Estimating entropy production with odd-parity state variables via machine learning

Entropy production (EP) is a central measure in nonequilibrium thermodynamics, as it can quantify the irreversibility of a process as well as its energy dissipation in special cases. Using the time-reversal asymmetry in a system's path probability distribution, many methods have been developed to estimate EP from only trajectory data. However, for systems with odd-parity variables that prevail in nonequilibrium systems, EP estimation via machine learning has not been covered.
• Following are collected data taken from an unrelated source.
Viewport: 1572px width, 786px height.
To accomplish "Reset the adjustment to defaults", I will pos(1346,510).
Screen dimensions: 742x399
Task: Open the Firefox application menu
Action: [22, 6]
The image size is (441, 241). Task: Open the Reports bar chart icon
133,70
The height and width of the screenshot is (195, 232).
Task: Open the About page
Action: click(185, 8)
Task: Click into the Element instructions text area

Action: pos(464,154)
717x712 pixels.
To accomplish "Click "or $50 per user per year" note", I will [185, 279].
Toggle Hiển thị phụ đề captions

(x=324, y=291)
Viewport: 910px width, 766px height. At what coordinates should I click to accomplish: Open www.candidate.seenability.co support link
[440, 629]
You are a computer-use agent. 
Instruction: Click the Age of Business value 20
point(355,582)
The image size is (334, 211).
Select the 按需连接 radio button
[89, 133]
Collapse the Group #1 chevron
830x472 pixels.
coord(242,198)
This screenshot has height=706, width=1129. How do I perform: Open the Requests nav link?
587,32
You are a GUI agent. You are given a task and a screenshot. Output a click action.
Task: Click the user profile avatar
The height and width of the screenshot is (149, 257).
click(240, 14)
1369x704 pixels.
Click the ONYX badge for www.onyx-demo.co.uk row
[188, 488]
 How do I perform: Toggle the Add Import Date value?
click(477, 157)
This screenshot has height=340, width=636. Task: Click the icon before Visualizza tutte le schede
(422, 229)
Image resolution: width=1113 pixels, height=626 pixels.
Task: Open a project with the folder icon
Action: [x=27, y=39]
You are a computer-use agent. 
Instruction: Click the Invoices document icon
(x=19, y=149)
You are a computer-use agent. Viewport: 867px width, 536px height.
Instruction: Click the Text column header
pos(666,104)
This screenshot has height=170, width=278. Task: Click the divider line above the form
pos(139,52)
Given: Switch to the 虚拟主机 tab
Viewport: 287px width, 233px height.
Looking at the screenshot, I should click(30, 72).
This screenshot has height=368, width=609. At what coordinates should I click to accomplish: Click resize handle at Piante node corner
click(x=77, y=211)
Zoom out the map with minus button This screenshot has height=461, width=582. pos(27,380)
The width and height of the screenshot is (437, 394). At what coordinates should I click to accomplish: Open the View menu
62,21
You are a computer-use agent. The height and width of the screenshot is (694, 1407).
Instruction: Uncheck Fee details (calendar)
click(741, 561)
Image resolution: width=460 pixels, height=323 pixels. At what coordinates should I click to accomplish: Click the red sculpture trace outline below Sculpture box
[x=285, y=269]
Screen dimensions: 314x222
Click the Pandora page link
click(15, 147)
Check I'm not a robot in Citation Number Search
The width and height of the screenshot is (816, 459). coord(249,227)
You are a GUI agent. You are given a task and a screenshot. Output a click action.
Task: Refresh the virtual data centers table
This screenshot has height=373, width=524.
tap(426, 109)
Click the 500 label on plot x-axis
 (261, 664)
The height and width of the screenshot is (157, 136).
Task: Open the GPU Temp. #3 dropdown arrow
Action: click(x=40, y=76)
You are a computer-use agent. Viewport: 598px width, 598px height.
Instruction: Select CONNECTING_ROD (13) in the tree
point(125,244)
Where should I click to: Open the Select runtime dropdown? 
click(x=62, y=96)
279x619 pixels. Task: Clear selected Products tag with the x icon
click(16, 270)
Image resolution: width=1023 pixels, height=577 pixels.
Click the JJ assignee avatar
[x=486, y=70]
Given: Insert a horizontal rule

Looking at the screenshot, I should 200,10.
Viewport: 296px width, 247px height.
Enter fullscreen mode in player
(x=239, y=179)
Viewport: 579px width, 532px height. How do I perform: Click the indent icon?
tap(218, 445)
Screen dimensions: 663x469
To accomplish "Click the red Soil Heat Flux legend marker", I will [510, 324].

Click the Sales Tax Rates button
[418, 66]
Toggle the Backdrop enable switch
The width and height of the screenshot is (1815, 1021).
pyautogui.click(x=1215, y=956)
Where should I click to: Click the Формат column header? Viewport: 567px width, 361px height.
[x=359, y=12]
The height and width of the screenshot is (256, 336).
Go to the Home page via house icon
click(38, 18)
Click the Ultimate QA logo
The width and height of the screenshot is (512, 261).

In this study, we develop a machine-learning method for estimating the EP in a stochastic system with odd-parity variables through multiple neural networks, which enables us to measure EP with only trajectory data and parity information. We demonstrate our method with two systems, an underdamped bead-spring model and a one-particle odd-parity Markov jump process.

Figure 1

EP rate as a function of $T_1/T_2$ in the underdamped bead-spring model for $m=0.01$ (left), 0.1 (middle), and 1 (right). The solid lines (blue dots) represent the analytical EP rate $\dot{\sigma }$ (estimated EP rate $\widehat{\dot{\sigma }}$). The insets are scatter plots of the analytical $\mathrm{\Delta }{S}_{\mathrm{tot}}$ and the estimation $\mathrm{\Delta }{\widehat{S}}_{\mathrm{tot}}$ at $T_1/T_2=0.1$, where the red lines denote linear regression. Error bars represent the standard deviation of $\widehat{\dot{\sigma }}$ from five independently trained estimators.

Figure 2

EP per step over $\langle \mathrm{\Delta }{S}_{\mathrm{as}}\rangle$ as a function of mass $m$ at $T_1/T_2=0.1$.

Figure 3

EP rate as a function of $c$ in the one-particle odd-parity Markov jump process. The inset is a scatter plot of $\mathrm{\Delta }{S}_{\mathrm{tot}}$ and $\mathrm{\Delta }{\widehat{S}}_{\mathrm{tot}}$ at $c=10$ where the red line denotes the linear regression. The standard deviation (error bar) of the EP rate estimation $\widehat{\dot{\sigma }}$ is much smaller than the symbol size.